If we allow multiple accumulators to exist concurrently for different arrays with the same element type, how do we check that the function passed to with_acc returns the right one?

Futhark does not have full linear types, but our uniqueness types can model some of it, if we are careful about which functions we expose. But we do lose flexibility, as it means only a single accumulator can usefully exist at once - the others will become “unconsumable” in nested uses of with_acc. It might be nice to have a limited form of linearity for higher-order function types, such that we can differentiate between with_acc which applies its function once (and so in principle needs not be restricted with respect to consumption), and map which applies its function many times.

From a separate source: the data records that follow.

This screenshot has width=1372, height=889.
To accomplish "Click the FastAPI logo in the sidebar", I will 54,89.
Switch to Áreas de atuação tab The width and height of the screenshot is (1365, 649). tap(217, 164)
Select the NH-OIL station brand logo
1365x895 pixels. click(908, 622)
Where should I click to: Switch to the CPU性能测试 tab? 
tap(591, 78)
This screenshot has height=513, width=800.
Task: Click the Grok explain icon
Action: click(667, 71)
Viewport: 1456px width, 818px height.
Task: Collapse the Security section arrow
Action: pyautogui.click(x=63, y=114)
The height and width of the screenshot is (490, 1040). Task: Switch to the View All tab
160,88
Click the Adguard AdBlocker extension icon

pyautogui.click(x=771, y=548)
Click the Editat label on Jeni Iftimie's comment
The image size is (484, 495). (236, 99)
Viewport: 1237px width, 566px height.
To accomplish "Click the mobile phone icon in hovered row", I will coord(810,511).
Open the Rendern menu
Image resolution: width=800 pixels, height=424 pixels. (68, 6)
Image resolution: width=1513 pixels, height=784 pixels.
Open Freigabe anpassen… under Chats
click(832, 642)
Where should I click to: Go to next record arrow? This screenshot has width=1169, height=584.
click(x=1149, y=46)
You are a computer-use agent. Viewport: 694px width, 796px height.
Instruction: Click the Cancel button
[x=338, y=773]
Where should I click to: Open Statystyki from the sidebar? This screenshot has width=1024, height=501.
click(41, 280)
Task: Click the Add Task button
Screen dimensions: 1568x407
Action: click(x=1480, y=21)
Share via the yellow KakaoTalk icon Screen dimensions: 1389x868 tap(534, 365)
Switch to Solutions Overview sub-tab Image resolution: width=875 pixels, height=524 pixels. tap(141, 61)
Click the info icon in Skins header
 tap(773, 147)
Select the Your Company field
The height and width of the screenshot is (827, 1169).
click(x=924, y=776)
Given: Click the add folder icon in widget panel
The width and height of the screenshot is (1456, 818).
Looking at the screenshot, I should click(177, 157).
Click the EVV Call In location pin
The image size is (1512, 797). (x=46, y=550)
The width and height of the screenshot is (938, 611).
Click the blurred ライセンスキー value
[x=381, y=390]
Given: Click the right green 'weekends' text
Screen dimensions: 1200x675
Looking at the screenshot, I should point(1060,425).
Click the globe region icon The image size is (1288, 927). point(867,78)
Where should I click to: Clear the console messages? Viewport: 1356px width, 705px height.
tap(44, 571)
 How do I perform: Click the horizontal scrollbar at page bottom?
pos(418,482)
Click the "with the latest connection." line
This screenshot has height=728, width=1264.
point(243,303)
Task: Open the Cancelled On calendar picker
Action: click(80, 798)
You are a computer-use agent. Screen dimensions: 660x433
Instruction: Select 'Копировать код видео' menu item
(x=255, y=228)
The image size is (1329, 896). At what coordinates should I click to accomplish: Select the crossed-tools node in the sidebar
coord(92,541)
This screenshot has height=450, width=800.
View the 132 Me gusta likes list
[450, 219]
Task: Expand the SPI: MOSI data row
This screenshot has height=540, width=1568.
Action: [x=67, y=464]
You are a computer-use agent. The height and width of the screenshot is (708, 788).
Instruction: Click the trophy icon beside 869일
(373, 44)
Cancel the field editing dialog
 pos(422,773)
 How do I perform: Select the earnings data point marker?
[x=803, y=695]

Accumulators are already fully implemented in the Futhark core language, as they are a crucial building block for the AD transformation. This was a much easier problem to solve, as the core language is monomorphic and first-order, except for certain built-in second-order constructs that have known semantics. It’s really quite a challenge to figure out how to expose this power to the source language in a safe and sound manner.

Of course, one might argue that the only reason we have such trouble is because Futhark is too stubbornly pure. Dex solves this though the use of an effect type system, where their main looping construct (for) is polymorphic in the underlying effects, and all this business with accumulators is expressed as just an accumulation effect. I don’t think retrofitting a full effect system is a good idea for Futhark, however, as it’s too much of a divergence from the original design philosophy. I don’t mind that languages aren’t good at everything as long as they are really good at something.

Full flattening

One of Futhark’s original research challenges was how to efficiently map nested parallelism to GPUs and similar restricted processors. This problem had already been solved in principle by NESL and in practice by CuNESL. These solutions employ the very general full flattening algorithm, which always works but often produces somewhat inefficient code, in particular with respect to space usage and locality. For Futhark, we focused on a subset of parallelism, namely nested regular parallelism, for which we believed a less general technique could produce much more efficient code. This worked, and handles a useful class of programs, and any instances of irregular nested parallelism would usually result in either sequentialisation or a compiler error message.

The later work of Duc Minh Tran gave us a multicore backend that can handle any nested parallelism, but it always bothered me that there are valid Futhark programs that we cannot compile for GPU execution. I plan to take a serious look at implementing full flattening in the Futhark compiler, as part of the multi-versioned code generation scheme used by our incremental flattening algorithm. First I just want to get it to work, but I also have some ideas for (hopefully common) special cases that can be handled more efficiently - in particular for the (common?) case where the outer levels of parallelism are regular, and only an inner one is irregular.

I long ago decided that the criteria for releasing version 1.0 of the compiler would be the ability to compile any valid program to GPU code, and this is the last piece missing. Hopefully 2022 will see that happen.